The grill has become a symbol of America, much like the turkey. It stands to reason that we should put the two together and grill a turkey. However, it can be tricky, and truth be told, I kind of messed this one up. I forgot that stuffing the cavity can drastically slow the cooking process. About halfway through the grilling of this turkey, I removed what I had stuffed inside. So, even though in the pictures there is clearly stuff inside the turkey, don't stuff your turkey if you want to eat it this century! Trust me.
1. Brine the turkey the day before. Especially for grilling and smoking, you will want to brine your turkey the day before cooking. Here's a recipe for Turkey Brine. The brine will keep the turkey from getting dry as it cooks on the grill. It will also add a lot of your choice of flavoring. Be sure that the brine stays around 40 degrees F the whole time.
2. Prep the turkey for grilling. Remove the turkey from the brine and pat it dry with disposable paper towels. If you decide not to brine your turkey, season it inside and out with salt and pepper and anything else you choose. Clearly have stuffed the inside of this turkey, but remember my warning, and don't stuff the turkey when cooking this way. It just causes too many problems, and will delay cooking time by 1–2 hours.

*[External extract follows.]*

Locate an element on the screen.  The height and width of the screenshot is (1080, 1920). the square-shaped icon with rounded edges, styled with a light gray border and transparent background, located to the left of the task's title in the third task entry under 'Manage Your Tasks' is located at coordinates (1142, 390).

3. Prep the grill for grilling a turkey. Take a disposable pie tin and put it in the middle of the grill. Then get some charcoal going, either in a charcoal chimney or in the grill. Surround the pie tin with charcoal. I used a processed charcoal because they burn longer. I also opted for the briquettes with mesquite chips to give the turkey a smoky flavor. Put the turkey in the very middle, on top of the pie tin. Turn the vents on the bottom and top of the grill to low, and put the lid on.
4. Keep checking the turkey as it's cooking. It will take 3–4 hours for a 13 pound turkey if you keep the fires low and only add a few briquettes at a time. About every 30 minutes, I added 7 briquettes to each side. After 2 hours, start checking the temperature of the turkey. If it's cooking too fast, shut the vents down even more. If it's cooking too slowly, add more briquettes and open the vents a little. Once the turkey reaches 165 degrees F, remove it from the grill. Allow it to rest for 45 minutes before eating.
Begin thawing the turkey in the refrigerator 3 days before cooking. The fridge is the safest place and way to thaw a turkey.
Brine the turkey the day before you grill it to ensure that it stays juicy and delicious.
Don't stuff the turkey with anything, because the inside will stay raw for hours and hours. Even if the turkey was on fire.
If you like smoky flavors, add mesquite or hickory chips to the grill, or buy charcoal briquettes with chips in them. They work very well.
The more closed the vents, the smokier the turkey will become. This is because you will be smoldering the fire and creating more smoke. Be careful you don't put the fire out by closing the vents too much.
Keep checking the fire and the internal temperature as you grill about every 30 minutes.
Let the turkey rest for 45 minutes before you carve it.